Examples of injected ads ‘in the wild’

How Google fights deceptive ad injectors 
We pursued this research to raise awareness about the ad injection economy so that the broader ads ecosystem can better understand this complex issue and work together to tackle it.

Based on our findings, we took the following actions:
  • Keeping the Chrome Web Store clean: We removed 192 deceptive Chrome extensions that affected 14 million users with ad injection from the Chrome Web Store. These extensions violated Web Store policies that extensions have a narrow and easy-to-understand purpose. We’ve also deployed new safeguards in the Chrome Web Store to help protect users from deceptive ad injection extensions.
  • Protecting Chrome users: We improved protections in Chrome to flag unwanted software and display familiar red warnings when users are about to download deceptive software. These same protections are broadly available via the Safe Browsing API. We also provide a tool for users already affected by ad injectors and other unwanted software to clean up their Chrome browser.
  • Informing advertisers: We reached out to the advertisers affected by ad injection to alert each of the deceptive practices and ad networks involved. This reflects a broader set of Google Platforms program policies and the DoubleClick Ad Exchange (AdX) Seller Program Guidelines that prohibit programs overlaying ad space on a given site without permission of the site owner.

» **The data**:

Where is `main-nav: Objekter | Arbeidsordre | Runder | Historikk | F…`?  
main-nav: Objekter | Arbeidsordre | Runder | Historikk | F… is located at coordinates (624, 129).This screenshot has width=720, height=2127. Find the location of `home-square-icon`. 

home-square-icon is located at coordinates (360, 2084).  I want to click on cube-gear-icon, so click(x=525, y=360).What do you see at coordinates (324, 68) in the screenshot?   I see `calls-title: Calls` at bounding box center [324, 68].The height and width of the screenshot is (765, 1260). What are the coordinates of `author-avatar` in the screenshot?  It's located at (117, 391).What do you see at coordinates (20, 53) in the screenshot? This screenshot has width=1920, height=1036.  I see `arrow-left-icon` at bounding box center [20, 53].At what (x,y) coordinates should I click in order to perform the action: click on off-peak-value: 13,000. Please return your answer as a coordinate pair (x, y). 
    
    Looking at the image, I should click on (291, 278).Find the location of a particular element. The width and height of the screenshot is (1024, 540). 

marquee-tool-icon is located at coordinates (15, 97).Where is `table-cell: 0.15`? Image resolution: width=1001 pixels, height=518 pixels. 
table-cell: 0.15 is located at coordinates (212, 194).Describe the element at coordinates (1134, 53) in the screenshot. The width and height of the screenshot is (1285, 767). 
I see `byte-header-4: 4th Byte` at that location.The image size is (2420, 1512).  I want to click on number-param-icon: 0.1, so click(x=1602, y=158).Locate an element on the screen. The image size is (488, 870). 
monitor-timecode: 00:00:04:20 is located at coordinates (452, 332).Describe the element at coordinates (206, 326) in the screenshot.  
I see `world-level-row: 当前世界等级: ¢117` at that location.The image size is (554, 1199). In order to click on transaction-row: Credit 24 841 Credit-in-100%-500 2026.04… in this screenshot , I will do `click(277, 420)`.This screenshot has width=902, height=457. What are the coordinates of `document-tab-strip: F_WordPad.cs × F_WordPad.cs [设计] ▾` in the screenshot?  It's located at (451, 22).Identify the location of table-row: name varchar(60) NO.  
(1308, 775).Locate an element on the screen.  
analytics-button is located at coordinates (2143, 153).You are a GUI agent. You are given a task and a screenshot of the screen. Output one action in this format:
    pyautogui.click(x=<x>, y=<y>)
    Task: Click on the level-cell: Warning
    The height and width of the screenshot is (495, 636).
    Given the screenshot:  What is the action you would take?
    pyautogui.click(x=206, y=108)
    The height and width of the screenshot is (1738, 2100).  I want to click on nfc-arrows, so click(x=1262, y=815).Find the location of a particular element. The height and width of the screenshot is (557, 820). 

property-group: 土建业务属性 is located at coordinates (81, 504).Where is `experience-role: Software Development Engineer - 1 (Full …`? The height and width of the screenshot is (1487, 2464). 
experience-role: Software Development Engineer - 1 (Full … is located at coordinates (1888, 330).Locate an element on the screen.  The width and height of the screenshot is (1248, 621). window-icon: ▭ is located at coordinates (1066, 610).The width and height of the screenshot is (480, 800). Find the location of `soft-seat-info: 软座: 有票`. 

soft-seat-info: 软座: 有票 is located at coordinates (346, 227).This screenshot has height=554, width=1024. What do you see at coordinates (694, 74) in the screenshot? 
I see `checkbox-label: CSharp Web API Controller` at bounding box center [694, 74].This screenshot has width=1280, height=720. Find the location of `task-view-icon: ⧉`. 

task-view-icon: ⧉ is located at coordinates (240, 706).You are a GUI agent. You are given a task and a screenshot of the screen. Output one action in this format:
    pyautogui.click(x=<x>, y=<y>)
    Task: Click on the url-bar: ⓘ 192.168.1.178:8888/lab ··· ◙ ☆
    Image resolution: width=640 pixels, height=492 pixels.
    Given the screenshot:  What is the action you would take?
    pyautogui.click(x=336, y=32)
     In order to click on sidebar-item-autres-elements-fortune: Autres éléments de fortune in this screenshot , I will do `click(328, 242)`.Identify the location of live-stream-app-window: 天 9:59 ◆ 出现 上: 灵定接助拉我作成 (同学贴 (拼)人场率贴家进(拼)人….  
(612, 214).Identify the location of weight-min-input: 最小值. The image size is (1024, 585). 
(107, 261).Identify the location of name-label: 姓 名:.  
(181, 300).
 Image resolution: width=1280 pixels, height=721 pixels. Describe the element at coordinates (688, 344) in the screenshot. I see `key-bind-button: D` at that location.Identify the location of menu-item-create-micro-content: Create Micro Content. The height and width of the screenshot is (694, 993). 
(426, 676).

» **To do**:
A. From the ad injection text, quote the part that opens with the words containing "Examples of injected" and closes with "ad injection extensions.".
B. Answer these questions from the ad injection text:
(i) How many deceptive Chrome extensions were removed from the Chrome Web Store?
(ii) Through which API are the same Chrome protections broadly available?
(iii) Who was contacted and alerted to the deceptive practices and ad networks involved?

» **Task answers**:
A.
Examples of injected ads ‘in the wild’

How Google fights deceptive ad injectors 
We pursued this research to raise awareness about the ad injection economy so that the broader ads ecosystem can better understand this complex issue and work together to tackle it.

Based on our findings, we took the following actions:
  • Keeping the Chrome Web Store clean: We removed 192 deceptive Chrome extensions that affected 14 million users with ad injection from the Chrome Web Store. These extensions violated Web Store policies that extensions have a narrow and easy-to-understand purpose. We’ve also deployed new safeguards in the Chrome Web Store to help protect users from deceptive ad injection extensions.

B.
(i) 192
(ii) The Safe Browsing API
(iii) The advertisers affected by ad injection